What you need to do: Copy out each line of the data that holds the word "computer".

::::::::::

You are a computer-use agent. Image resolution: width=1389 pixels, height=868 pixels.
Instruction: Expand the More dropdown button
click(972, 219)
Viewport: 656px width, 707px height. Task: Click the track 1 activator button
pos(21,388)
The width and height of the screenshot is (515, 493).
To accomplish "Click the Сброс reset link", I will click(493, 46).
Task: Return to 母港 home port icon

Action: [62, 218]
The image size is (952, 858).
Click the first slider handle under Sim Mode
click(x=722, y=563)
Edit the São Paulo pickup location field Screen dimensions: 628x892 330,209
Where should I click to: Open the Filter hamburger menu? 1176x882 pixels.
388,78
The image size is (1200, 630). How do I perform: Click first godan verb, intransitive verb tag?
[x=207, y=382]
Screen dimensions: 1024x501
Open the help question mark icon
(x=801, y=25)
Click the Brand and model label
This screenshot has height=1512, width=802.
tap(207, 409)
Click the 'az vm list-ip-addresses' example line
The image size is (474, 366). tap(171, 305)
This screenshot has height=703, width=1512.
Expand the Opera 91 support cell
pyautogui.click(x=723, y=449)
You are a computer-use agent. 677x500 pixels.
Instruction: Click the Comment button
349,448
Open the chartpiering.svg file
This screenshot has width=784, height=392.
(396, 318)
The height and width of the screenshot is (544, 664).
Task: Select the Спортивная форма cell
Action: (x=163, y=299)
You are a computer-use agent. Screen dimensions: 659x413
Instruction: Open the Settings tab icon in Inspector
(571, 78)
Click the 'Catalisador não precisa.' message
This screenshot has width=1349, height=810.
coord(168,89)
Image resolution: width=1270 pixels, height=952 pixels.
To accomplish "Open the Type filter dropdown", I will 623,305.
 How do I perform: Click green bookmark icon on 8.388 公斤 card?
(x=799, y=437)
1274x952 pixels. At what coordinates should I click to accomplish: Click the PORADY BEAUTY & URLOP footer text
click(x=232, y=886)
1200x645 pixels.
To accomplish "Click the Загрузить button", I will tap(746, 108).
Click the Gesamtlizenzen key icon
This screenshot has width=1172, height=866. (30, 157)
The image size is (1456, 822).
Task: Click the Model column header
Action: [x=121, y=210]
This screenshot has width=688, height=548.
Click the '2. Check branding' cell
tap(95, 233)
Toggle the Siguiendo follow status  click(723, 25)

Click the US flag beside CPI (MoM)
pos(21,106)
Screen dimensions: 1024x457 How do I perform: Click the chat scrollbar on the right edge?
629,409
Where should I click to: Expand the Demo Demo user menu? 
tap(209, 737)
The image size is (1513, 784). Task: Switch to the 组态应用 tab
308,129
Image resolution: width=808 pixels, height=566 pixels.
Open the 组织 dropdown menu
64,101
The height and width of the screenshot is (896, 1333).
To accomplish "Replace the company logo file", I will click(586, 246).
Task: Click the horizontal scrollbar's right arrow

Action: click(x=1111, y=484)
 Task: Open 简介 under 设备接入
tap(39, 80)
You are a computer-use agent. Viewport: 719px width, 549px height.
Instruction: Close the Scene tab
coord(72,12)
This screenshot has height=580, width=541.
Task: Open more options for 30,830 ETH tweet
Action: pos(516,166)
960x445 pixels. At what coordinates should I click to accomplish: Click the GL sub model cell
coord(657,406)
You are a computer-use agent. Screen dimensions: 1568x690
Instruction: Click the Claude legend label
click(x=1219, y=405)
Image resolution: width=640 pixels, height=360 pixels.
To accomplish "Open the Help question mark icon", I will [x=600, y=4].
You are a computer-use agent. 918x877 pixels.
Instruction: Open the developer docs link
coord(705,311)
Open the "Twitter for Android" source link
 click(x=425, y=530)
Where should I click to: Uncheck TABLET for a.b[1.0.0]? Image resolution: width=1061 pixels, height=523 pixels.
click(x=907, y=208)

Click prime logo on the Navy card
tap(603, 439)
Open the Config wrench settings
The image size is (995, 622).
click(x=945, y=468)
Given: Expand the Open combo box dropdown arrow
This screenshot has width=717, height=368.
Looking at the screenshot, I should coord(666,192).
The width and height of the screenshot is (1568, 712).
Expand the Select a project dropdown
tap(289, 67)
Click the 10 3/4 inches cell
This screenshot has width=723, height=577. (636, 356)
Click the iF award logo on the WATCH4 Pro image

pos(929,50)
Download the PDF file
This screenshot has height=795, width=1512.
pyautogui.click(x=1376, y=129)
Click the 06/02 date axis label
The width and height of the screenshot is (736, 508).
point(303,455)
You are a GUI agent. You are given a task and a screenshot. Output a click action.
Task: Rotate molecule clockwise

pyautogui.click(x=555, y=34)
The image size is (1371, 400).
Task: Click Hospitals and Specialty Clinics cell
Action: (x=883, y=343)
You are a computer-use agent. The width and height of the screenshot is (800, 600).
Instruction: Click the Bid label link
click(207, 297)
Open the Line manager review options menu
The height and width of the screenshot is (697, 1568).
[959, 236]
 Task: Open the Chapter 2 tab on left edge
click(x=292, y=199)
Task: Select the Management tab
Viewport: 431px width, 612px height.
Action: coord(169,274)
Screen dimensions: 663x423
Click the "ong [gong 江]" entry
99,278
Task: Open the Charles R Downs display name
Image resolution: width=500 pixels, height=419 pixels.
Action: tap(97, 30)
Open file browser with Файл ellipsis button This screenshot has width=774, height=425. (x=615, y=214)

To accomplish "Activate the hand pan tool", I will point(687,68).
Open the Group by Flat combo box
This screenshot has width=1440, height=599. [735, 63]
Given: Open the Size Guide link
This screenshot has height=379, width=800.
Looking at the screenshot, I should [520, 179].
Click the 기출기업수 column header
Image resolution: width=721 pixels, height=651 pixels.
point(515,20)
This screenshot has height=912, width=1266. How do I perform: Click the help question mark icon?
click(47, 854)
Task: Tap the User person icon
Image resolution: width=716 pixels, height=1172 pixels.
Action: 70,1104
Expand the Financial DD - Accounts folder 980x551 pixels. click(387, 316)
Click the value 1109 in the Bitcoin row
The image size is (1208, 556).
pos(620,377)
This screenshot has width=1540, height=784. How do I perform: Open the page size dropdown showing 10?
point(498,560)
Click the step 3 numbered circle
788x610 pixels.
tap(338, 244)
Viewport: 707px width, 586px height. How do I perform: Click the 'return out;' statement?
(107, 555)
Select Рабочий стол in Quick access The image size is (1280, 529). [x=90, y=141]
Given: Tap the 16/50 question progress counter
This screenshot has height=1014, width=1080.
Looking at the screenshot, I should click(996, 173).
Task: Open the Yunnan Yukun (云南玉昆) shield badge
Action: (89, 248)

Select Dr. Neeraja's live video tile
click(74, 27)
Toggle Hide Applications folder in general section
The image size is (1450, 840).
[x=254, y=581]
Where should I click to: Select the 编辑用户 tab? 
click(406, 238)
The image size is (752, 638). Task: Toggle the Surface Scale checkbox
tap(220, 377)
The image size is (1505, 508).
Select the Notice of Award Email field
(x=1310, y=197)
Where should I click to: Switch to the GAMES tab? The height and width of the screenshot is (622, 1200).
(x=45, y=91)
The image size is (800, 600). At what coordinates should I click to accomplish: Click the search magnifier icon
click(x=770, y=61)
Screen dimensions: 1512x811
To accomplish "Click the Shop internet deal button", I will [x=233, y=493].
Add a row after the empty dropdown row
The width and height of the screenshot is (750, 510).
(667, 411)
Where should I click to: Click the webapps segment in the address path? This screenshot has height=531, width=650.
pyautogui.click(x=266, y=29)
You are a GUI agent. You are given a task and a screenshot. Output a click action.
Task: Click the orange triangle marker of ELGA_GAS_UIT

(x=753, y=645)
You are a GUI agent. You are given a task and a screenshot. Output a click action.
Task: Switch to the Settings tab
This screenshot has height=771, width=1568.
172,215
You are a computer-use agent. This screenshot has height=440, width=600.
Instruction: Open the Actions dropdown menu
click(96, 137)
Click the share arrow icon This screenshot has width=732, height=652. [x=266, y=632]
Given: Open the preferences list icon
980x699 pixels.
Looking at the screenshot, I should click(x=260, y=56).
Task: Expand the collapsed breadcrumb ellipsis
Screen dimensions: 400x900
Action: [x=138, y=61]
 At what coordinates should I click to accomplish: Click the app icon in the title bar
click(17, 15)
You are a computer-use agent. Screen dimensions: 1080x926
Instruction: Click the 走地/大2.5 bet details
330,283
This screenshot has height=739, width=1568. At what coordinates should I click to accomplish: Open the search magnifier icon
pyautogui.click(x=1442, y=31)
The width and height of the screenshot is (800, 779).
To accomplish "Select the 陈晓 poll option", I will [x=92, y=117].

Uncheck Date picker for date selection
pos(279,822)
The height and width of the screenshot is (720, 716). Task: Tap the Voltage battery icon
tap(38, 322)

::::::::::

Answer below:
You are a computer-use agent. Image resolution: width=1389 pixels, height=868 pixels.
You are a computer-use agent. 677x500 pixels.
You are a computer-use agent. Screen dimensions: 659x413
You are a computer-use agent. Viewport: 719px width, 549px height.
You are a computer-use agent. Screen dimensions: 1568x690
You are a computer-use agent. 918x877 pixels.
You are a computer-use agent. The width and height of the screenshot is (800, 600).
You are a computer-use agent. This screenshot has height=440, width=600.
You are a computer-use agent. Screen dimensions: 1080x926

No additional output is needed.